NOEL Burke bends over his work-bench, the skill of generations in each touch of knife to wood. His clients - among the first violinist in the Vienna chamber orchestra, a cellist from Helsinki, and another from the San Francisco symphony orchestra depend utterly on his craftsmanship.
At 31, the Westport-based bow-maker is working to establish a world reputation: he was the first bow-maker to be awarded three gold medals at the Violin Society of America International Bow-Making Awards, in 1994, an achievement he repeated in 1996. He makes bows for violins, violas and cellos.
Burke grew up in London, and spent his holidays in Dromore West, Sligo, his father's birthplace.
"There were always Irish musicians in the house," he remembers. "I have a vivid memory of my father bringing me to visit Tony Martin, the violin maker, in London. I remember him showing me his tools in his workshop and telling me all about fiddle making."
He began by making flutes, on a three-year course at Newark Technical College in Nottingham. "There was a violin-making school next to the woodwind school and that kept alive my interest in violins," he says. "By the time I had finished college I realised there was no living to be made in flute making and it wasn't really the kind of work I wanted, because it involved too much metal. I wanted to work with wood."
Fortune smiled, and at a wedding in Paris he met two French bow makers, Stephane Thomachot and Charles Espey. "Charles invited me to visit them in Stephane's workshop and I spent a week in Paris watching them working and asking questions. Just before I left, Charles said, `If ever you want to learn how to do this, I will teach you'.
"I spent two and a half years making furniture on Nantucket Island, off the coast of Massachusetts, but all the time Charles Espey's offer was in the back of my mind."
Espey was living in Seattle, so Noel drove up to see him, a bag of clothes in the back of the car: "I sold my car to get some money and I worked with Charles for 10 months. I would work for him for the first half of the day and then in the afternoon he was at my beck and call. He made a demonstration bow for me, step by step. Then I would go away to my bench and try to do it. After three months I had made my first bow.
Espey's bow making was in the French tradition, completely hand-made. The French were and still are the only bow-makers who train to make bows entirely by hand.
"I will teach someone myself some day," Burke says, "when I find the right person.
He went on to Paris, to work with Stephane Thomachot, "the most successful bowmaker around today".
"I worked with him for two years and that really was where I learned about bow making. For the next three years I worked in my apartment and sold my bows to violin shops. I got the odd order from a musician but I was selling mostly to shops. Now, it's 50/50 and the ideal is to stop making for shops altogether, which is just a question of time and reputation."
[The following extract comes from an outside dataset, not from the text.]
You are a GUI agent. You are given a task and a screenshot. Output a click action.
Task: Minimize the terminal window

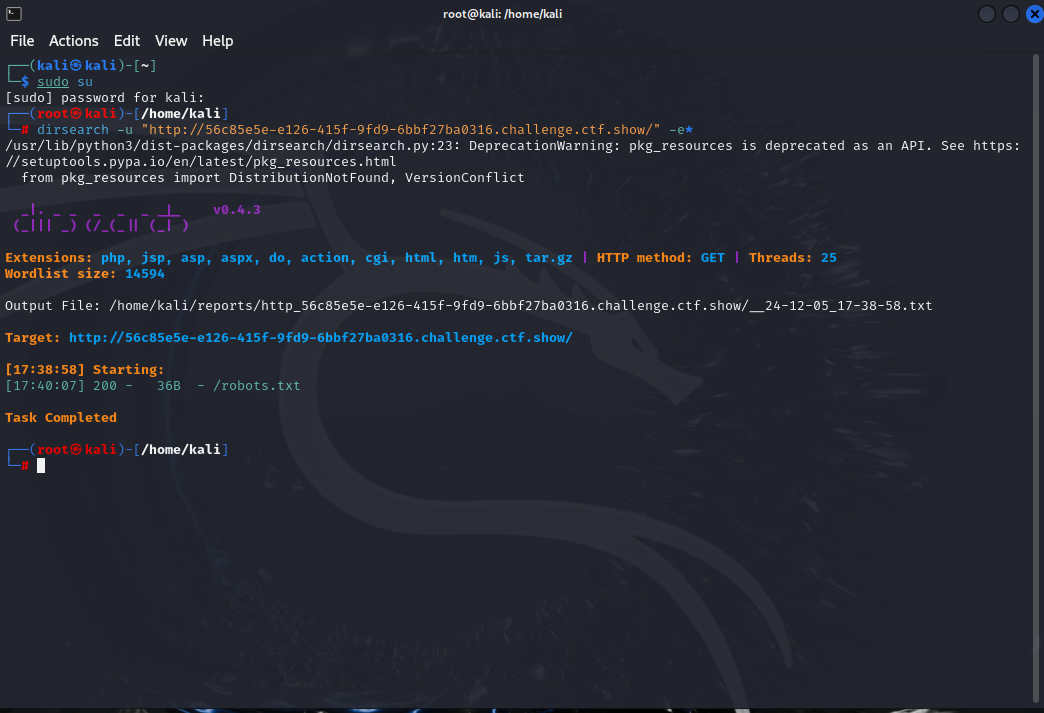[x=986, y=13]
It takes about two weeks to make a bow.
The red wood that is used is pernambuco, after the region in Brazil from which it originally came. The tree is called pao brasil and as it was Brazil's only export in the days before the coffee plantations - the Brazilians named their country after it. Pernambuco is scarce, and expensive. "I am now trying to find enough pernambuco to last my lifetime," he says. "In order to make the best bows, you have to use the best materials" - and for the best materials you have to be prepared to travel. When he needs pernambuco, he goes to France, Germany or America to select the pieces he wants.
He cuts sticks for bows from a board, and leaves them to dry for at least three years. "You can hear and feel when the slick is ready to be worked on, but I still write the date on them when I cut them.
"The stick is cut a millimetre too big all round. Then, I heat it and bend it over the corner of the bench. I put a curve in it and leave it to cool down. Then I grab both ends of it, hold it up to my eye and flex it equally with both hands. It should come up perfectly straight. In other words, I am imitating the hair."
The tip plate at the head of the bow is made from ebony and mastodon. The ebony comes from Madagascar and has to be left to dry for at least two years. The mastodon comes from the extinct, 10,000 year old, elephant-like animal of the same name: the material is dug up in Siberia and is a legal alternative to ivory.
The "frog", at the other end, which holds the hair, is made from ebony, silver and the shell of the abalone, a mollusc found off the coast of America.
The best hair for the bow comes from Mongolian horses.
The workshop holds a long bench with a neat row of assorted, small chisels, tweezers and knives. Noel makes his own tools, grinding down old chisels. "The old steel is the best," he says, fingering a knife made from a cut-throat razor.
Before settling in Westport, Burke lived in Cremona, a small provincial town in the north of Italy - and the birthplace of Antonio Stradivari. Out of a population of about 50,000, there were 150 violin makers but no French bow-makers.
"Cremoa wasn't as good a move as I had thought it would be," he muses. "There were no musicians there and I really missed them. So, I came to Dublin but workshop space was too expensive. Then a friend found this place," he says. "I have a north-facing window, so the light is really good for seeing the line of the stick.
"Everything has fallen into place perfectly."